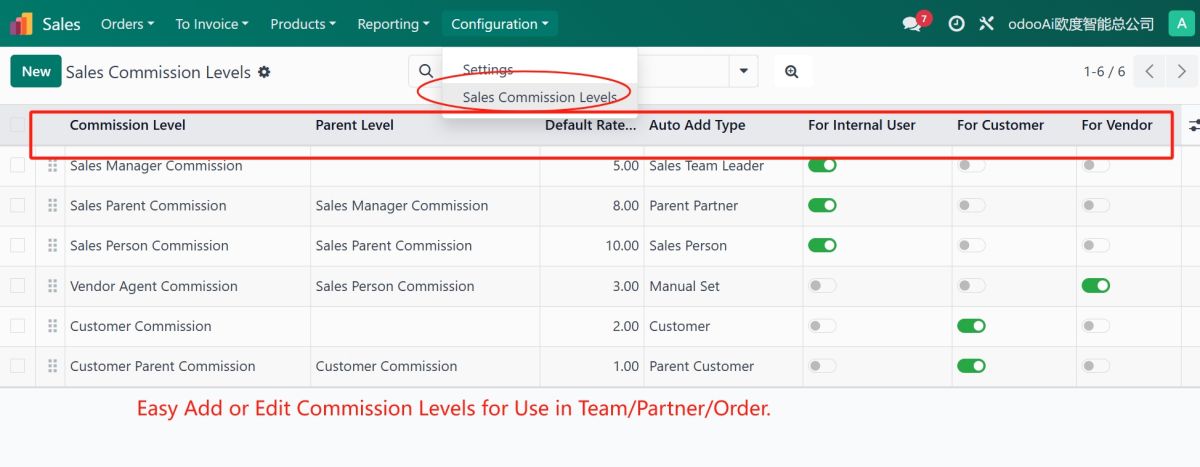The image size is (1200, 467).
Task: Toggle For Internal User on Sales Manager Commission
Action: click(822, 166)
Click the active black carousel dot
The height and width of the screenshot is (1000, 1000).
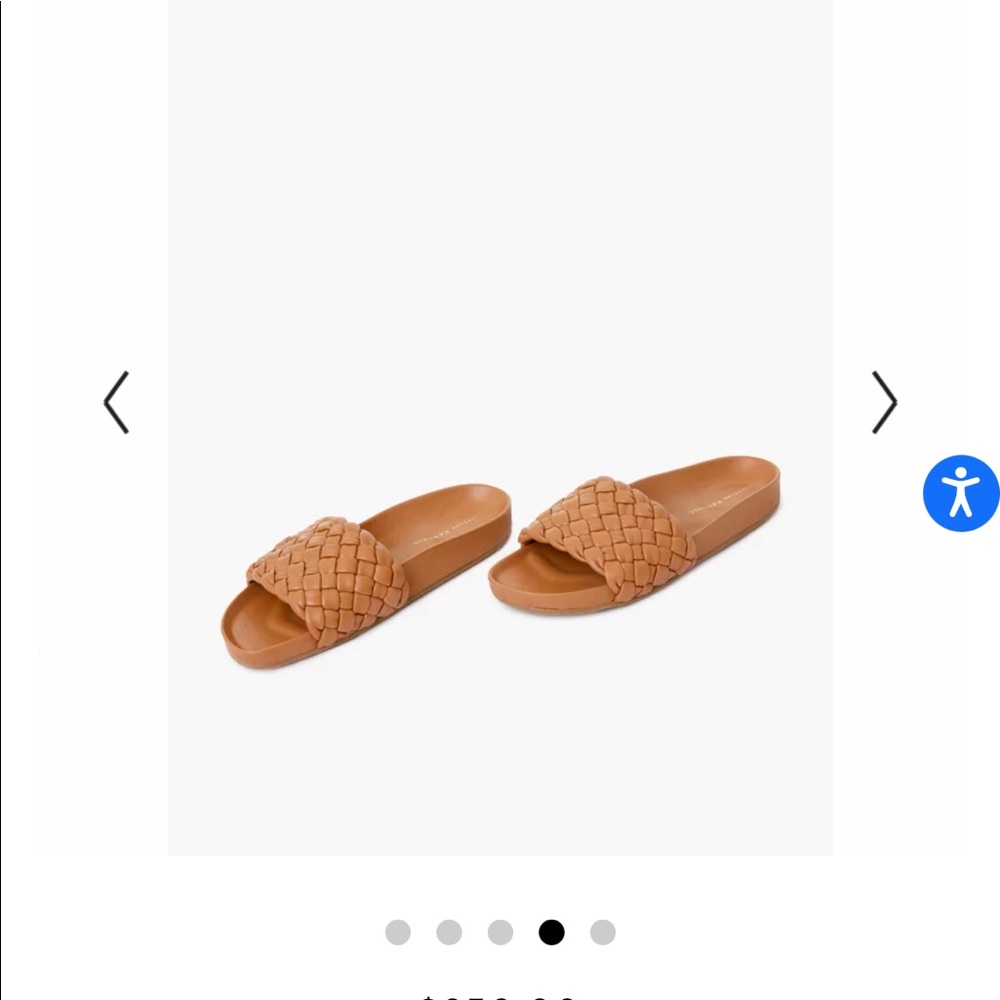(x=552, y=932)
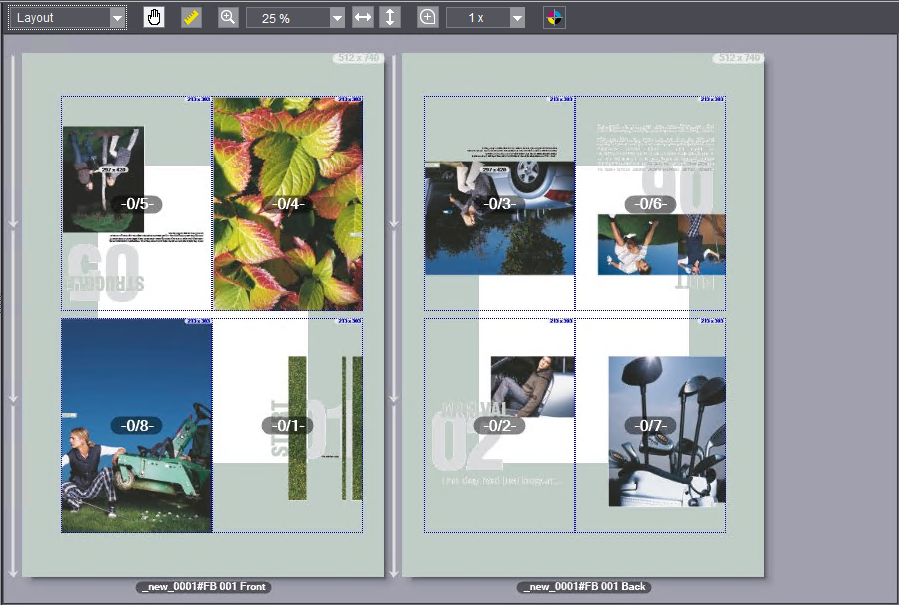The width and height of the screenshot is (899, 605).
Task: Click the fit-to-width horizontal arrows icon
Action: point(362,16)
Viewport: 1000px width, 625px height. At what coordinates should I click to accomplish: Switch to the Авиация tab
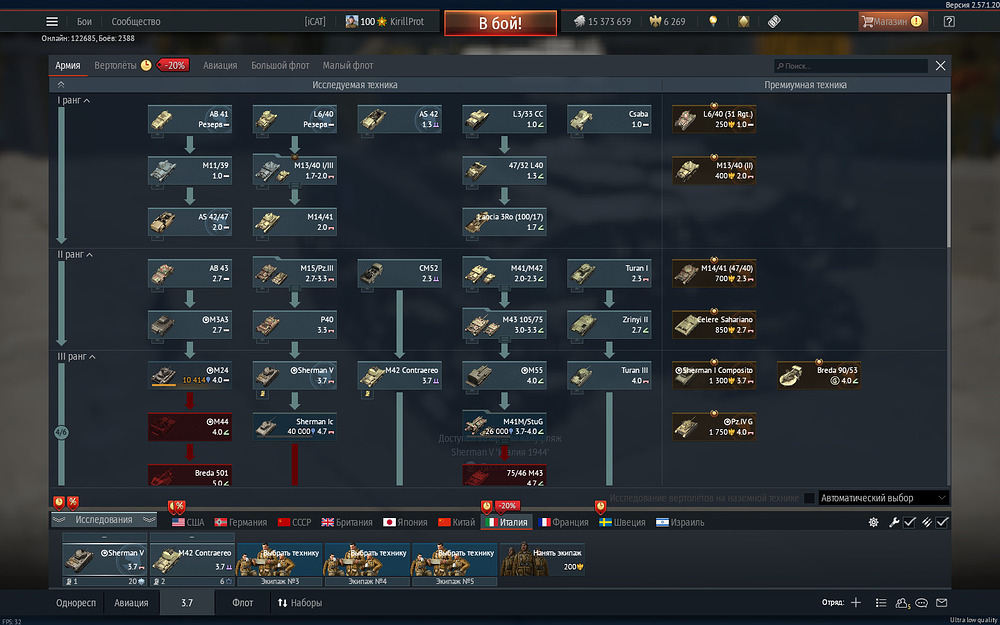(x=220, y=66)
══════════════════════════════
Your task =
Your answer must be the lines from the one containing "Viewport: 1000px width, 625px" through the final line of the entries, duplicated exactly, with both ends kept and all pictures left out.

Written response =
Viewport: 1000px width, 625px height. At what coordinates should I click to accomplish: Switch to the Авиация tab
(x=220, y=66)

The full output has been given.